Task directions: Every line in the material below that includes "computer" should be copied.
☆ ☆ ☆ ☆
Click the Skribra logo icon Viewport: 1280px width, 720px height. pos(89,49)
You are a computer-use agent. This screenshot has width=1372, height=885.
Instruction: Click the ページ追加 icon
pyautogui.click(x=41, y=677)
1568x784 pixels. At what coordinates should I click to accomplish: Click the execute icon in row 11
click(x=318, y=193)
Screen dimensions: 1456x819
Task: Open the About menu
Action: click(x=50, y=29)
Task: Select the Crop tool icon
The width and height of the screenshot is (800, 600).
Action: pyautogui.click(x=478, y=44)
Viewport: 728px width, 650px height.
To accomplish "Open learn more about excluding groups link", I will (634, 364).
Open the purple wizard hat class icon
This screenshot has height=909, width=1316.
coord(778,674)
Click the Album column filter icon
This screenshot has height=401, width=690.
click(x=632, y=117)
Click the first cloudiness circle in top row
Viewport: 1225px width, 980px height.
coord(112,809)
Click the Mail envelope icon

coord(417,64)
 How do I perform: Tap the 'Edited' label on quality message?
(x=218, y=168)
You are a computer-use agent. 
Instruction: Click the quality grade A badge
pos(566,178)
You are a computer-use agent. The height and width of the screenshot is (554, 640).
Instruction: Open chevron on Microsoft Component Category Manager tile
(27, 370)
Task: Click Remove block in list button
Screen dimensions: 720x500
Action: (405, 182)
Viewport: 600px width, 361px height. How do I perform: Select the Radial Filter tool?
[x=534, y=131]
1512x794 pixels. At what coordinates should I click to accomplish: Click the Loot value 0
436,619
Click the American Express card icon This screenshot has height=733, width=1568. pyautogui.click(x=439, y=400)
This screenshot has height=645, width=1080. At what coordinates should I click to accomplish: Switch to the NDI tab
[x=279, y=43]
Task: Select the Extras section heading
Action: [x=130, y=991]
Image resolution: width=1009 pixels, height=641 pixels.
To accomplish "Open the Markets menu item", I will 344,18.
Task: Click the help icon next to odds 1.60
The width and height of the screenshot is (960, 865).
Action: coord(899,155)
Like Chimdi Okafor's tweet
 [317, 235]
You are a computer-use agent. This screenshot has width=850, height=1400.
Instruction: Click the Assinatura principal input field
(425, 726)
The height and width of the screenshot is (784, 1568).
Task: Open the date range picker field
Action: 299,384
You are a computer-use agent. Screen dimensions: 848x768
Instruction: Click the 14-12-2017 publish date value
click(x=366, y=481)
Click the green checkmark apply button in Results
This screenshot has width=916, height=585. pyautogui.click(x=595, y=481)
☆ ☆ ☆ ☆
Response:
You are a computer-use agent. This screenshot has width=1372, height=885.
You are a computer-use agent. 
You are a computer-use agent. The height and width of the screenshot is (554, 640).
You are a computer-use agent. This screenshot has width=850, height=1400.
You are a computer-use agent. Screen dimensions: 848x768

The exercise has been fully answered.